New Zealand delays rate hike as fresh COVID-19 outbreak stokes uncertainty

WELLINGTON (Reuters) -New Zealand’s central bank delayed raising rates on Wednesday as policymakers quickly changed gears after the country was put into a snap COVID-19 lockdown over a handful of new cases, but the bank still expects a hike before year-end.

FILE PHOTO: Two people walk towards the entrance of the Reserve Bank of New Zealand located in the New Zealand capital city of Wellington, March 22, 2016. REUTERS/Rebecca Howard

The Reserve Bank of New Zealand left the official cash rate unchanged at a record low of 0.25% despite the economy running red-hot and a majority of analysts polled by Reuters last week expecting a hike.

Some had said Governor Adrian Orr may even deliver a 50 basis point rate hike here.

However, New Zealand’s first local COVID-19 infection in six months, reported on Tuesday, and a snap lockdown ordered for the entire nation hosed down those expectations and forced policymakers to confront the risk of a potentially premature move now.

“Today’s decision was made in the context of the government’s imposition of Level 4 COVID restrictions on activity across New Zealand,” RBNZ’s monetary policy committee said in a statement.

The New Zealand dollar initially dropped 0.7% to a nine-month low of $0.6862 following the announcement, before steadying to trade around $0.6923.

“The RBNZ took a wait-and-see stance following the new outbreak but it is maintaining forecast of a rate hike in the fourth quarter.

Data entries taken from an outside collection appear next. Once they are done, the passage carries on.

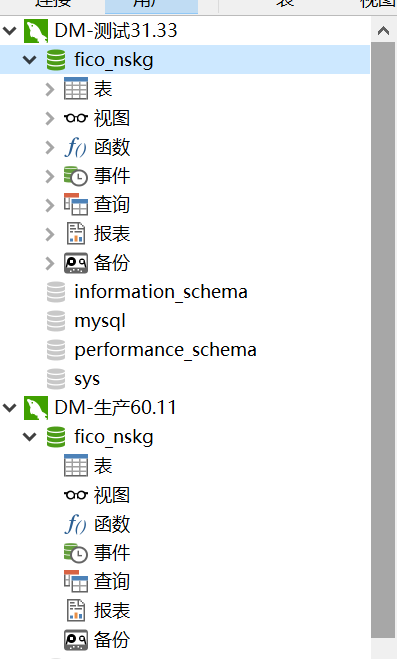Click the 备份 tape icon under DM-生产60.11
Viewport: 397px width, 659px height.
click(76, 640)
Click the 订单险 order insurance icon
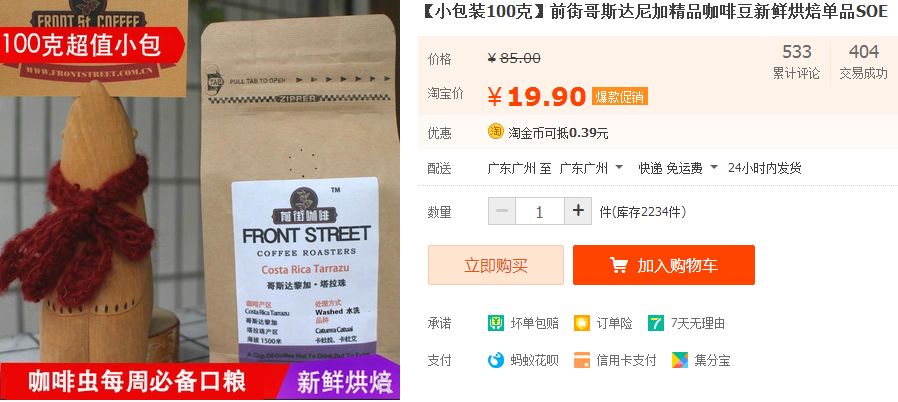The height and width of the screenshot is (402, 898). click(x=581, y=323)
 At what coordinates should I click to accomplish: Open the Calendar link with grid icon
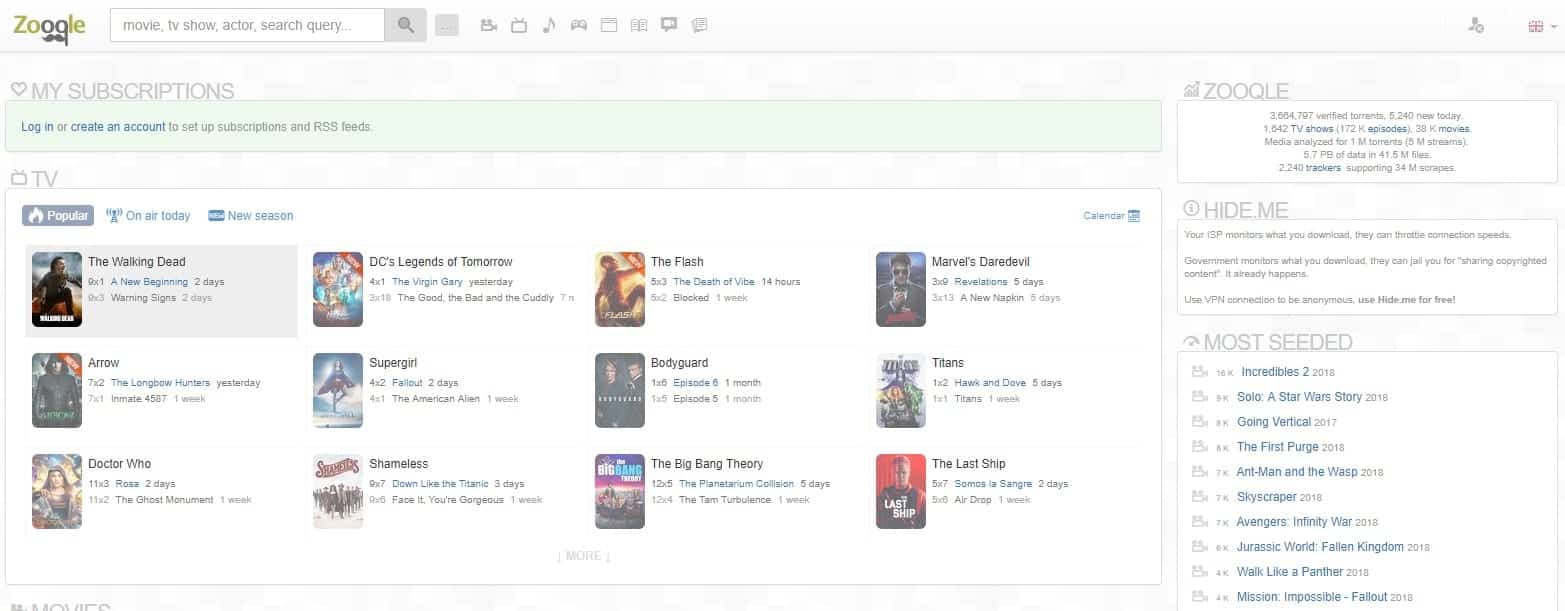coord(1111,216)
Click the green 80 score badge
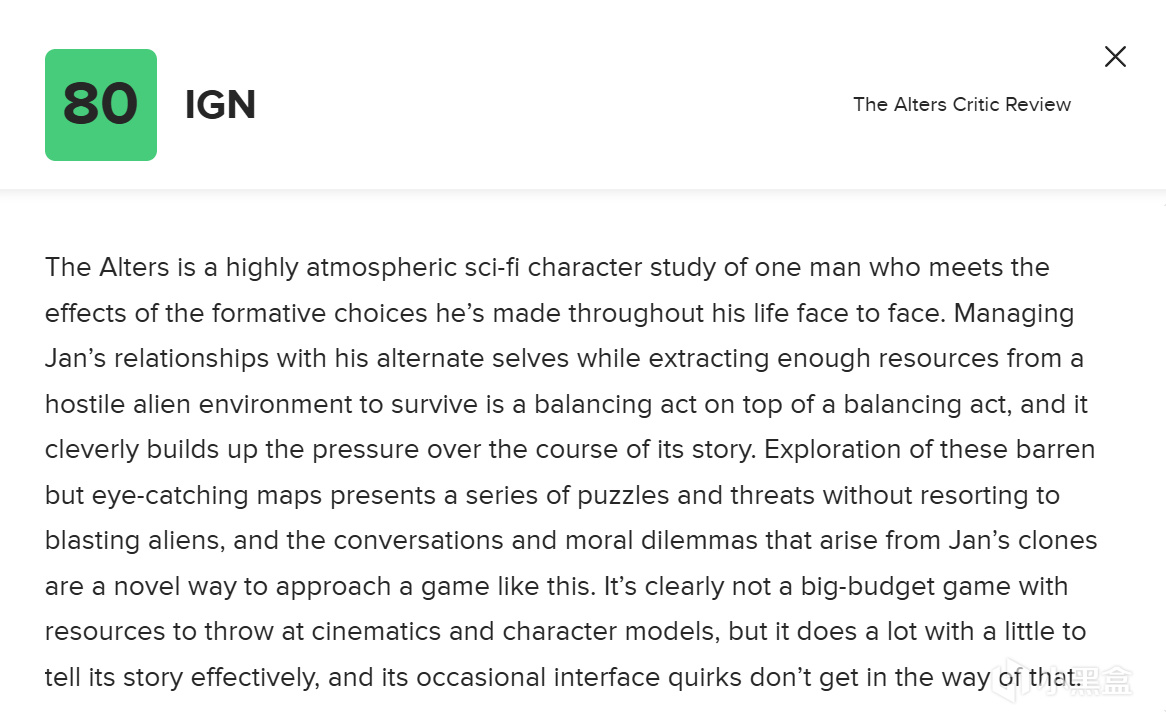Image resolution: width=1166 pixels, height=721 pixels. point(101,105)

It is just a pause for caution rather than a game changer,” said Yujiro Goto, chief fx strategist, Nomura Securities, Tokyo.


The central bank said its least regretful policy stance is still to further reduce the level of monetary stimulus so as to anchor inflation expectations and continue to contribute to maximum sustainable employment.

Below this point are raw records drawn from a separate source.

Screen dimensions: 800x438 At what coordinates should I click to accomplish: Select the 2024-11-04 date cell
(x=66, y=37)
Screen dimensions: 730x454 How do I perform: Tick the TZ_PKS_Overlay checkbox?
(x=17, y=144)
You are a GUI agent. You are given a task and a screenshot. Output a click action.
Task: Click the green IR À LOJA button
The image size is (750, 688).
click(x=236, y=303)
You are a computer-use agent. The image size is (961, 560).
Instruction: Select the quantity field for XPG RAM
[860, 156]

RBNZ projections showed policymakers still expect to raise rates over coming months, with the cash rate seen at 0.50% by the end of the year, 1.5% by mid next year and over 2% by end of 2023.

A hike on Wednesday would have made New Zealand the first both in the Asia-Pacific and the G10 currency block to raise rates in the pandemic era.

While most developed economies are still holding off hiking, New Zealand’s successful COVID-19 elimination strategy has fired a hot economic recovery and stoked inflation.

However, New Zealand’s vaccination rate is low, leaving the nation of 5 million vulnerable – a fact underscored by the latest detection of the highly infectious Delta variant here has hobbled neighbouring Australia.

“The Reserve Bank was ready to pull the trigger, COVID comes along 24 hours earlier and so they’ve just pulled back on that,” said Jason Wong, senior market strategist at BNZ in Wellington.

“All the projections and signs on inflation and employment meet (conditions) to raise interest rates, it’s just that this uncertainty has come out of left field and delayed it.”